There’s a frequent association between aortic valve stenosis and gastrointestinal bleeding, also known as Heyde’s syndrome. Severe aortic valve stenosis remains the main cause of morbidity and mortality in the elderly, reaching a prevalence of 2–7% above the age of 65 years old. According to different sources, between 7 and 29% of patients with diagnosed GI bleeding angiodysplasia suffer from aortic valve stenosis or aortic sclerosis and 3% of advanced aortic valve stenosis patients have gastrointestinal bleeding [1]. A possible explanation calls into question a high shear stress induced by the stenotic valve orifice that leads to a conformational change in the structure of large multimers of von Willebrand factor making it more prone to proteolysis by ADAMTS 13. The reduced number of high-molecular-weight (HMW) multimers impairs platelet-mediated hemostasis and predisposes patient to gastrointestinal bleeding [2]. There are many methods of therapy; however aortic valve replacement (AVR) should be recommended as “gold standard” [3]. This should act in reducing the shear stress caused by a narrowed aortic valve orifice, preventing the reduction of HMW multimers and so GI bleeding. In patients with high surgical risk, the Transcatheter Aortic Valve Implantation (TAVI) can be an alternative option, however, the risk of bleeding recurrence related to single and also more to double antiplatelet therapy (usually prescribed after TAVI) cannot be excluded especially in the first months after procedure. In this case a patient with a severe aortic valve stenosis and history of angiodysplasia with recurrences of GI bleeding was treated at the beginning only with BAV that excluded recurrence of GI bleeding during the subsequent three months of followup. We believe that this type of step-TAVI approach is useful in patients with the Heyde’s syndrome in which the double antiplatelet therapy may predispose GI bleeding in the subsequent months. In this case the CoreValve was not considered because of the need of six months of dual antiplatelet therapy against the three months required after an Edward valve implantation.

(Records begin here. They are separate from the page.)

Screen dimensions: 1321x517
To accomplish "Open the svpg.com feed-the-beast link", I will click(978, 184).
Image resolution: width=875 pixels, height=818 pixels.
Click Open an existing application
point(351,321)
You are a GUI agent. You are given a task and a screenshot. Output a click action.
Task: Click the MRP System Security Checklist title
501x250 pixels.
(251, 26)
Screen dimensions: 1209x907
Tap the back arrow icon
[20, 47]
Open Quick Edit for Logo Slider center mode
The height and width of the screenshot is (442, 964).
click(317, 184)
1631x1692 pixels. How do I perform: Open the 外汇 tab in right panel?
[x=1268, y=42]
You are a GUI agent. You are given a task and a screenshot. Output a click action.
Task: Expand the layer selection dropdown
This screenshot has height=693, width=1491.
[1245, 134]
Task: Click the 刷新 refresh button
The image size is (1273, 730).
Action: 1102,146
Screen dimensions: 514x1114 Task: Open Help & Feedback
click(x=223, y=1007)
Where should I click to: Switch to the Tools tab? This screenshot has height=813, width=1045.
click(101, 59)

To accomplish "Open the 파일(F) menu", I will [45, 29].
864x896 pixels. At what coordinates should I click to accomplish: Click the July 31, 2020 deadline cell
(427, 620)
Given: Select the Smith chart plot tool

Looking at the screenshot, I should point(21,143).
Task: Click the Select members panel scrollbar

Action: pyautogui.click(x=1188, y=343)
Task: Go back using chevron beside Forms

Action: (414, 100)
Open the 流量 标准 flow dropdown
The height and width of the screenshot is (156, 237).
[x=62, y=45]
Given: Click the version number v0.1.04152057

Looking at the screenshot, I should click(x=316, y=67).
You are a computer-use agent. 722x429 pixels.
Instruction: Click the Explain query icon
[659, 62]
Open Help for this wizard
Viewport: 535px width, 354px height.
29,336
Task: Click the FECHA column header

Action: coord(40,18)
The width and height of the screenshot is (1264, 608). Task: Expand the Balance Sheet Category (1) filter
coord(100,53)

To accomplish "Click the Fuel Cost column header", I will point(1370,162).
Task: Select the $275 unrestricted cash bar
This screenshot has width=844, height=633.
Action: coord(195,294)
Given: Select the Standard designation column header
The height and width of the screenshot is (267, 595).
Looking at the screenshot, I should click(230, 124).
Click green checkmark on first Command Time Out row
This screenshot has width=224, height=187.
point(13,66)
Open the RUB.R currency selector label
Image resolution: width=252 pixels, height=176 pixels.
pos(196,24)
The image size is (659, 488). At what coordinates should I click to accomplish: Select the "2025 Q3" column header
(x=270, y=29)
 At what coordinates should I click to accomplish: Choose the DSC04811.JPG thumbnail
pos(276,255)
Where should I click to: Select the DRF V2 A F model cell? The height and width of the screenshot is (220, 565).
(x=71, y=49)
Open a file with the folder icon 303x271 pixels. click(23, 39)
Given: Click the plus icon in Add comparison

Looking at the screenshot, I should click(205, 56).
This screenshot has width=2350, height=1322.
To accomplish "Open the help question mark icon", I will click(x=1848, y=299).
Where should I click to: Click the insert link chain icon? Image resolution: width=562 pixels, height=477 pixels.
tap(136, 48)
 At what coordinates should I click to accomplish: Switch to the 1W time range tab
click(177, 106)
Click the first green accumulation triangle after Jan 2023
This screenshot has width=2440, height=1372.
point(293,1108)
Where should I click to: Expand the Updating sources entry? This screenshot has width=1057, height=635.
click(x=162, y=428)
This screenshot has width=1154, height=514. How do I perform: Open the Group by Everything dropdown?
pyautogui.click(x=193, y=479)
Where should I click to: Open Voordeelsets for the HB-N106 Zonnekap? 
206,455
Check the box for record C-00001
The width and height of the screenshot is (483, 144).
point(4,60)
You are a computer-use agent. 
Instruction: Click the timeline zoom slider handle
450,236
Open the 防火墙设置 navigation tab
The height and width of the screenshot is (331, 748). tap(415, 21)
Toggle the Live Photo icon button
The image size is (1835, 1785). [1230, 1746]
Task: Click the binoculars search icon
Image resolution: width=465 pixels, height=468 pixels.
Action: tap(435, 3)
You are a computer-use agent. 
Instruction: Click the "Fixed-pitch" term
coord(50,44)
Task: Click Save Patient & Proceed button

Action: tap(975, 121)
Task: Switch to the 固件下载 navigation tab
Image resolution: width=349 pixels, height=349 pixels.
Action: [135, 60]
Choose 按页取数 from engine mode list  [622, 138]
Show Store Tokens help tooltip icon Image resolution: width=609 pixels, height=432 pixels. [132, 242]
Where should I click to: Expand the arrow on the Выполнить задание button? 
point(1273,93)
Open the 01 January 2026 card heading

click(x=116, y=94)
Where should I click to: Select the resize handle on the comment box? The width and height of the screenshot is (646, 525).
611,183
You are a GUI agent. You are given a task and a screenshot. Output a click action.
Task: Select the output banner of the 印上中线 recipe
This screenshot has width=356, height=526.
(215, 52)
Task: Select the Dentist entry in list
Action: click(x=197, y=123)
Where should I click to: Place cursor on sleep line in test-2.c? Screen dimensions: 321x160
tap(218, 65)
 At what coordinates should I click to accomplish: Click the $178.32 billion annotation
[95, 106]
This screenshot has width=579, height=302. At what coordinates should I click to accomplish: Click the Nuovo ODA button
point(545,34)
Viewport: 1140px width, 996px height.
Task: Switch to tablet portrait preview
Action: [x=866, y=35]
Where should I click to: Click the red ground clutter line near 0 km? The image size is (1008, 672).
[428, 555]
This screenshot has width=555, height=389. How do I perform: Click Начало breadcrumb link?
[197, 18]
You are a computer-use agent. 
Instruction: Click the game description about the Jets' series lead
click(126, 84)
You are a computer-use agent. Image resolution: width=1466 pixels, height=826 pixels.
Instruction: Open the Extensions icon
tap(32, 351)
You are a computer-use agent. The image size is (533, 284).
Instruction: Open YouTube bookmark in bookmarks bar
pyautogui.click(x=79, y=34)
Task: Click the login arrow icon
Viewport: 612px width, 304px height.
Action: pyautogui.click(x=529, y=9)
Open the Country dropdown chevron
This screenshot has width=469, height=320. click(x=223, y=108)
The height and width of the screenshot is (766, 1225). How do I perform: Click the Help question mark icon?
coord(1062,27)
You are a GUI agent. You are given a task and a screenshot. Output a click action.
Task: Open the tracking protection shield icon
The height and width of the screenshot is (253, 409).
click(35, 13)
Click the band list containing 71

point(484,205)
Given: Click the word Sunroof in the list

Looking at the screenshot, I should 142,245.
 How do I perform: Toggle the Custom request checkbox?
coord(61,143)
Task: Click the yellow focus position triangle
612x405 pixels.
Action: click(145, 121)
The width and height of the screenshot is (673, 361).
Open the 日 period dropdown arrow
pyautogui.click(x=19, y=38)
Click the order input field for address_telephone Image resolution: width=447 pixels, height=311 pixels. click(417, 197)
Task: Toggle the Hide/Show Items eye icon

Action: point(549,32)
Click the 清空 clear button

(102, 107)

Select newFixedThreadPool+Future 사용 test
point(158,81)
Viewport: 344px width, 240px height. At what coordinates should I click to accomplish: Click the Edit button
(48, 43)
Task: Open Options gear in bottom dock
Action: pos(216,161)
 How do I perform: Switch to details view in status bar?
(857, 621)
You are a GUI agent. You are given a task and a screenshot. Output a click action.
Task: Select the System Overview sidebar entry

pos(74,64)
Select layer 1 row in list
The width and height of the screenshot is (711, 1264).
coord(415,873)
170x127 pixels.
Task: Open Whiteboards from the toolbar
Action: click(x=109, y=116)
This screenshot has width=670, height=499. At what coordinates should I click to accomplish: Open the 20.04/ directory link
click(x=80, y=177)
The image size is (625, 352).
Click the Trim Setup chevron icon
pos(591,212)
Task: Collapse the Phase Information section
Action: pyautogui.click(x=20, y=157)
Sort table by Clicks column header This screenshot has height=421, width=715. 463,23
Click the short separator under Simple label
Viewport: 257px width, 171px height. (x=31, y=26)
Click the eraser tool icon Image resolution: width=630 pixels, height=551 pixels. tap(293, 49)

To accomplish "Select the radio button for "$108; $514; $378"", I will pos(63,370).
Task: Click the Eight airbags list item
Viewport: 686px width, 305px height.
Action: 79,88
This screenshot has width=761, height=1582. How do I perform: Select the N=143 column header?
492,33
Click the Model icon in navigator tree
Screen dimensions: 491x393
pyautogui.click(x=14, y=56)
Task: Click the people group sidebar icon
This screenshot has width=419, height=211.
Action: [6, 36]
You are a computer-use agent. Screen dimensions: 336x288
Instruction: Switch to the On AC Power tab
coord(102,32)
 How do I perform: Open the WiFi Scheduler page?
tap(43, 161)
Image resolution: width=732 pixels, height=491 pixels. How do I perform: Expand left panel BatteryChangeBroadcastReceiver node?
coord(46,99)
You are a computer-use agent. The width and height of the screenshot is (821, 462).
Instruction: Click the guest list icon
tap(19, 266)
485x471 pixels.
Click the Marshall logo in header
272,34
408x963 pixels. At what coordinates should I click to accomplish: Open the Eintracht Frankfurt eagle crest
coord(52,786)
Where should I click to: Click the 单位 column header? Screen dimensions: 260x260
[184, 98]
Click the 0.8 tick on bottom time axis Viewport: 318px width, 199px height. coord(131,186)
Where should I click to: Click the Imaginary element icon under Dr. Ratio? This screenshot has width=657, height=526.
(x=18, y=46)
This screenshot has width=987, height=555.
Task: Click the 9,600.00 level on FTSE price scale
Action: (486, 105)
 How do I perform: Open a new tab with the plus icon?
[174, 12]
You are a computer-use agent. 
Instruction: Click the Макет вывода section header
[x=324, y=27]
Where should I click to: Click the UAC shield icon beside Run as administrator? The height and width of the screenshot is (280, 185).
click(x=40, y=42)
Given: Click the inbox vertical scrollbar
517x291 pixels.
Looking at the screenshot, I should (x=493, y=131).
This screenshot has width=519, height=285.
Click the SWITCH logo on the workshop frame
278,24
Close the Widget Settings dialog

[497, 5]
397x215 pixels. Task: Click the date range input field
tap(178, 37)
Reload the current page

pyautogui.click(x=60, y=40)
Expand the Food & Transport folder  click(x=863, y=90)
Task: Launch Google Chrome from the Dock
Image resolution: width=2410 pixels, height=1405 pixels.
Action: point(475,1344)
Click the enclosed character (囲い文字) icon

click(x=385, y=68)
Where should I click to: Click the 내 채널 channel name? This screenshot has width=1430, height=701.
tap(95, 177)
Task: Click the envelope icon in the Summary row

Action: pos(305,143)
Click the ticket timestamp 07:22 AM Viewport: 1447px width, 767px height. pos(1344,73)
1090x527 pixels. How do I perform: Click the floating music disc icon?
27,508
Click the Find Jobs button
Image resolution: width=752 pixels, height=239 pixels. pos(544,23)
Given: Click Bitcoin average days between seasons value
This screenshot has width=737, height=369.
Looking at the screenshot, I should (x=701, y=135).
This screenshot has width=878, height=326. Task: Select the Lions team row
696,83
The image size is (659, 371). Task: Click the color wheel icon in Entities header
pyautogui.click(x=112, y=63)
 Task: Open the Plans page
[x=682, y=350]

Finally, the advantage of this step-TAVI approach must be balanced with the risk of periprocedural BAV-related adverse events reported in up to 15% of cases.

4. Conclusion

Heyde’s syndrome should be suspected in patients with GI bleeding and calcific severe AS. In these patients the risk of bleeding recurrence, related to double antiplatelet therapy started after TAVI, cannot be excluded especially in the first months. Therefore, a step-TAVI procedure with aortic balloon valvuloplasty performed firstly must be conserved as a good strategy in case of high-surgical-risk patients with Heyde’s syndrome.

Conflict of Interests

The authors declare they have no potential conflict of interests or any financial relations.